Learning to practice the imagination based on an observed object 

A shard from a tribal cooking pot.

  • Each student selects a pottery shard and a marble size piece of clay or similar material.  The clay is used to mount shard fragment in the position that the student thinks it might have been in the complete pottery piece that it may have originated from.  Using a blinder on their pencils so that the drawing paper is not visible, they draw a light continuous outline of exterior side of the pottery fragment.  Next a ballpoint pen is used to add the value scheme to the drawing (no ink outlines are permitted - only hatching to create shaded areas).  Erase the outlines formerly drawn by the pencil. 
  • Using a pencil, use the imagination to create the rest of the pottery form.
  • OTHER POSSIBILITIES: Write a short story about the original user or maker of the pot.  Bury the shard (or imagine that you are doing this) 5 inches underground in the backyard of where you live and write a short story about the person who finds the shard 100 years from now.

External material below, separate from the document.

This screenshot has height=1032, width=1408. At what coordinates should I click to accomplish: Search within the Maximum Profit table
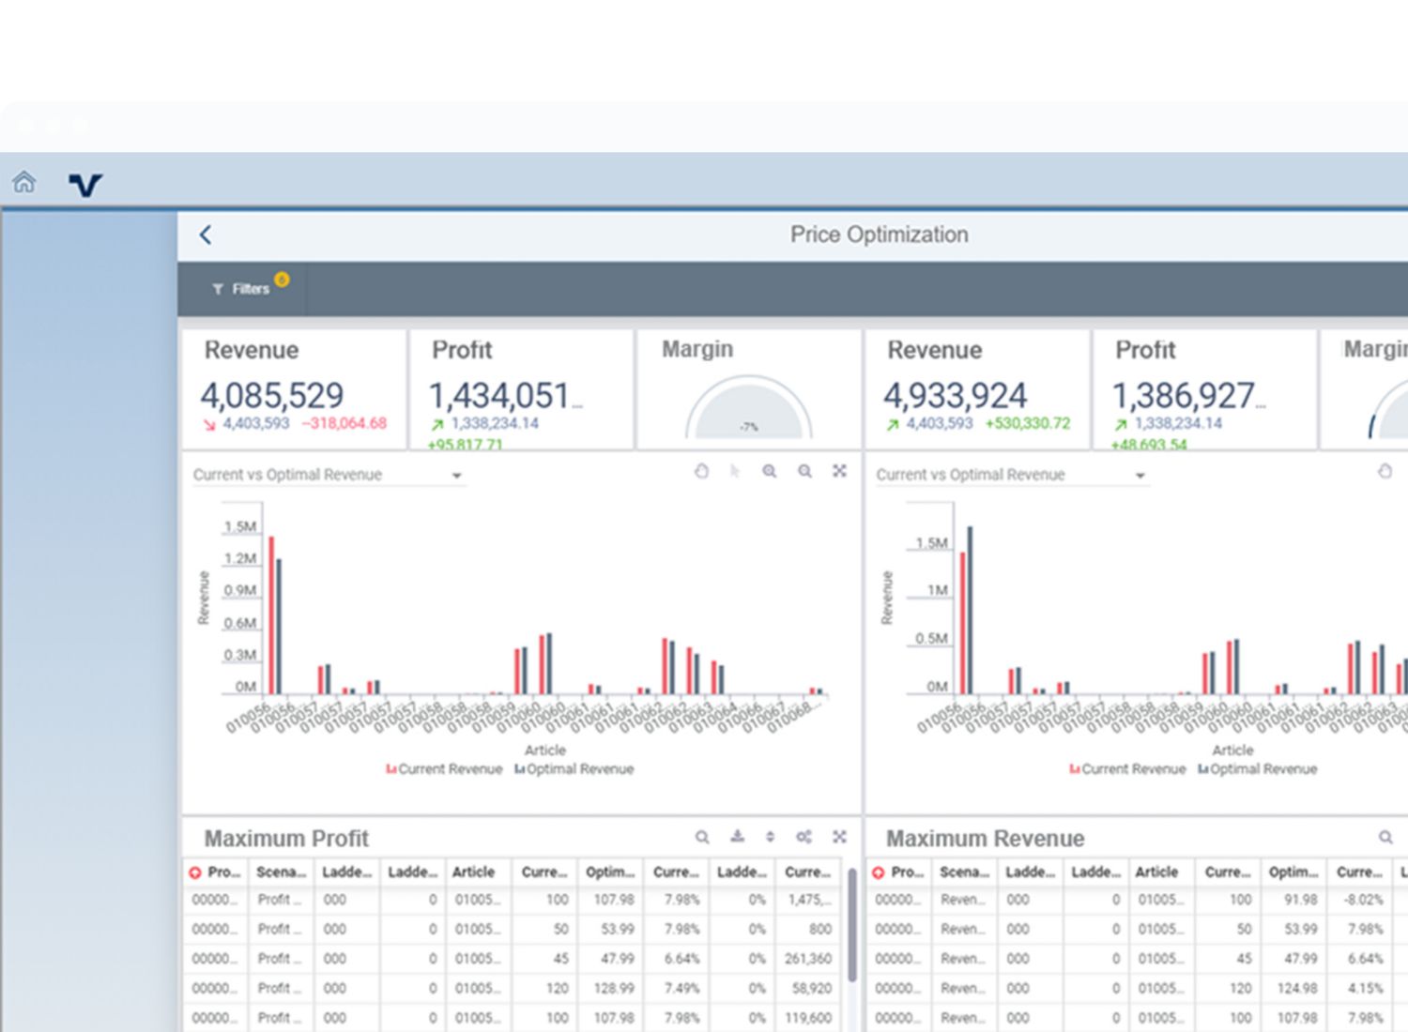coord(702,837)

  • Left: The V shaped portion at the top of this drawing was drawn by obersvation from the pottery shard above it.  The remainder of the form was invented from the student's imagination. We note that the student was aware that the top of a round form is represented by an oval. However, as is typical before students master drawing from observation, the line representing the base is flat (or straight).  The left brain knows that the base is to be flat on the table.  It does not realize that a correct observation would draw the front portion of the base as a half oval (curved).  Those who have learned to draw, know this, and even in their imaginary renderings, they show show it.

Learning to compare memory with observation

    For sources of inspiration from memory vs. observation, students draw an eye from memory.  Distribute 4 x 5 mirrors.  Next draw a an eye from observation. Compare and note the benefits of real information vs. dependence on memory.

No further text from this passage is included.